BRIEF: Put the entries from the line with "This screenshot has width=828, height=919." up to and including the line with "will [340, 135]." into a two-column CSV with the headers instruction and response, one row per entry. Enclose every field in double quotes and replace any line breaks within a field with spaces.

MATERIAL SHOWN:
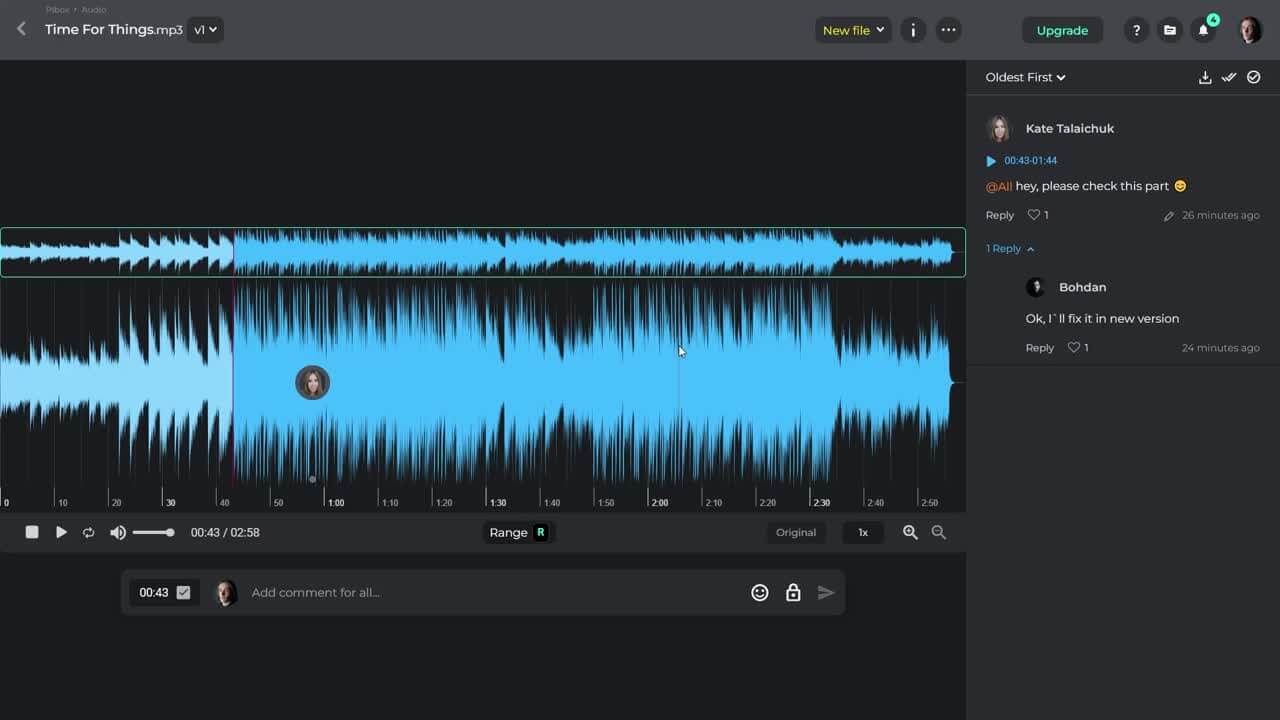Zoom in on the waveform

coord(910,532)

* * *

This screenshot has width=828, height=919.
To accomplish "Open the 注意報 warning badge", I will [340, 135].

...

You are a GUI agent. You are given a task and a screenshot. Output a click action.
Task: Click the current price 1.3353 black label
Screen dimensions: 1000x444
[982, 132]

FULL RESPONSE:
instruction,response
"This screenshot has width=828, height=919. To accomplish ""Open the 注意報 warning badge"",","I will [340, 135]."